EXERCISE DESCRIPTION:
Convert every line of the listing below into a JSON list of strings, one string per line, skipping any blank lines.

EXCERPTED RECORDS:
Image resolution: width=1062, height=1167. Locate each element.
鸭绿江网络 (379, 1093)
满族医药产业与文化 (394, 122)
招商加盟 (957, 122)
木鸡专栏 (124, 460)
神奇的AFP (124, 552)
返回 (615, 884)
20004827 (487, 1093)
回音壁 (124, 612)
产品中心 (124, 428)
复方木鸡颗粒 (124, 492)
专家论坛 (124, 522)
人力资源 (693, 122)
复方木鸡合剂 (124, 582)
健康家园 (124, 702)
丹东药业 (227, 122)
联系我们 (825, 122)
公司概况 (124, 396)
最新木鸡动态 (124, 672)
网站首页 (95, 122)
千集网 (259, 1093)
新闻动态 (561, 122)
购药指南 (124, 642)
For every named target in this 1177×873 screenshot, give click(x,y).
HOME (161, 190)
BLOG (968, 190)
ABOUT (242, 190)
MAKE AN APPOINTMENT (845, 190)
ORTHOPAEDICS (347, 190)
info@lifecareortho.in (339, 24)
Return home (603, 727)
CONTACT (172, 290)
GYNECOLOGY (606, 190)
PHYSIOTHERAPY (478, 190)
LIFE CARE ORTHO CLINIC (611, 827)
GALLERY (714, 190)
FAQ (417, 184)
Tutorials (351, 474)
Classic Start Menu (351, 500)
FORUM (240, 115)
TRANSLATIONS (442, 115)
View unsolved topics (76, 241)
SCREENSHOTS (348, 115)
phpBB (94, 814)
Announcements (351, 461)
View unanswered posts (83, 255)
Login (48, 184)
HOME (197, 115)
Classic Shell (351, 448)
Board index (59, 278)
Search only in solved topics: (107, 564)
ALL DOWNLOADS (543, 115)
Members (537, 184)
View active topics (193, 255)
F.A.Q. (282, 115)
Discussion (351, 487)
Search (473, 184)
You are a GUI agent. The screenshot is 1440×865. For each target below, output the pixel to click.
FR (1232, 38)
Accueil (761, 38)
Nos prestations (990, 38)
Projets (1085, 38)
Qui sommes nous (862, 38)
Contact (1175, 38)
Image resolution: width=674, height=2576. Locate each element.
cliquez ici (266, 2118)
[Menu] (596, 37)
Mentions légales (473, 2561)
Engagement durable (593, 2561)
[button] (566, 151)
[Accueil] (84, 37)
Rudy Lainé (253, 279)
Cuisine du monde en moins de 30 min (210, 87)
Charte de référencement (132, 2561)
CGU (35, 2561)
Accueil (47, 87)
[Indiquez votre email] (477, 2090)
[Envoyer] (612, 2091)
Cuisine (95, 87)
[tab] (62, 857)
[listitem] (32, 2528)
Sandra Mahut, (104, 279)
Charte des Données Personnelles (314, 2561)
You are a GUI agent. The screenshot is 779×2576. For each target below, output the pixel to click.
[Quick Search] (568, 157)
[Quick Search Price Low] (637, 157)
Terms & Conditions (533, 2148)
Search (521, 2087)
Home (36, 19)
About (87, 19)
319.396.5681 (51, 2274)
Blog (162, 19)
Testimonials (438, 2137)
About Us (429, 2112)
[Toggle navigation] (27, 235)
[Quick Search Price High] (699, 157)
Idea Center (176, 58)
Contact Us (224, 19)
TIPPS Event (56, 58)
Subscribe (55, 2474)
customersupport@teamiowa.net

TASK ANSWER:
[
  "Image resolution: width=1062, height=1167. Locate each element.",
  "鸭绿江网络 (379, 1093)",
  "满族医药产业与文化 (394, 122)",
  "招商加盟 (957, 122)",
  "木鸡专栏 (124, 460)",
  "神奇的AFP (124, 552)",
  "返回 (615, 884)",
  "20004827 (487, 1093)",
  "回音壁 (124, 612)",
  "产品中心 (124, 428)",
  "复方木鸡颗粒 (124, 492)",
  "专家论坛 (124, 522)",
  "人力资源 (693, 122)",
  "复方木鸡合剂 (124, 582)",
  "健康家园 (124, 702)",
  "丹东药业 (227, 122)",
  "联系我们 (825, 122)",
  "公司概况 (124, 396)",
  "最新木鸡动态 (124, 672)",
  "网站首页 (95, 122)",
  "千集网 (259, 1093)",
  "新闻动态 (561, 122)",
  "购药指南 (124, 642)",
  "For every named target in this 1177×873 screenshot, give click(x,y).",
  "HOME (161, 190)",
  "BLOG (968, 190)",
  "ABOUT (242, 190)",
  "MAKE AN APPOINTMENT (845, 190)",
  "ORTHOPAEDICS (347, 190)",
  "info@lifecareortho.in (339, 24)",
  "Return home (603, 727)",
  "CONTACT (172, 290)",
  "GYNECOLOGY (606, 190)",
  "PHYSIOTHERAPY (478, 190)",
  "LIFE CARE ORTHO CLINIC (611, 827)",
  "GALLERY (714, 190)",
  "FAQ (417, 184)",
  "Tutorials (351, 474)",
  "Classic Start Menu (351, 500)",
  "FORUM (240, 115)",
  "TRANSLATIONS (442, 115)",
  "View unsolved topics (76, 241)",
  "SCREENSHOTS (348, 115)",
  "phpBB (94, 814)",
  "Announcements (351, 461)",
  "View unanswered posts (83, 255)",
  "Login (48, 184)",
  "HOME (197, 115)",
  "Classic Shell (351, 448)",
  "Board index (59, 278)",
  "Search only in solved topics: (107, 564)",
  "ALL DOWNLOADS (543, 115)",
  "Members (537, 184)",
  "View active topics (193, 255)",
  "F.A.Q. (282, 115)",
  "Discussion (351, 487)",
  "Search (473, 184)",
  "You are a GUI agent. The screenshot is 1440×865. For each target below, output the pixel to click.",
  "FR (1232, 38)",
  "Accueil (761, 38)",
  "Nos prestations (990, 38)",
  "Projets (1085, 38)",
  "Qui sommes nous (862, 38)",
  "Contact (1175, 38)",
  "Image resolution: width=674, height=2576. Locate each element.",
  "cliquez ici (266, 2118)",
  "[Menu] (596, 37)",
  "Mentions légales (473, 2561)",
  "Engagement durable (593, 2561)",
  "[button] (566, 151)",
  "[Accueil] (84, 37)",
  "Rudy Lainé (253, 279)",
  "Cuisine du monde en moins de 30 min (210, 87)",
  "Charte de référencement (132, 2561)",
  "CGU (35, 2561)",
  "Accueil (47, 87)",
  "[Indiquez votre email] (477, 2090)",
  "[Envoyer] (612, 2091)",
  "Cuisine (95, 87)",
  "[tab] (62, 857)",
  "[listitem] (32, 2528)",
  "Sandra Mahut, (104, 279)",
  "Charte des Données Personnelles (314, 2561)",
  "You are a GUI agent. The screenshot is 779×2576. For each target below, output the pixel to click.",
  "[Quick Search] (568, 157)",
  "[Quick Search Price Low] (637, 157)",
  "Terms & Conditions (533, 2148)",
  "Search (521, 2087)",
  "Home (36, 19)",
  "About (87, 19)",
  "319.396.5681 (51, 2274)",
  "Blog (162, 19)",
  "Testimonials (438, 2137)",
  "About Us (429, 2112)",
  "[Toggle navigation] (27, 235)",
  "[Quick Search Price High] (699, 157)",
  "Idea Center (176, 58)",
  "Contact Us (224, 19)",
  "TIPPS Event (56, 58)",
  "Subscribe (55, 2474)",
  "customersupport@teamiowa.net"
]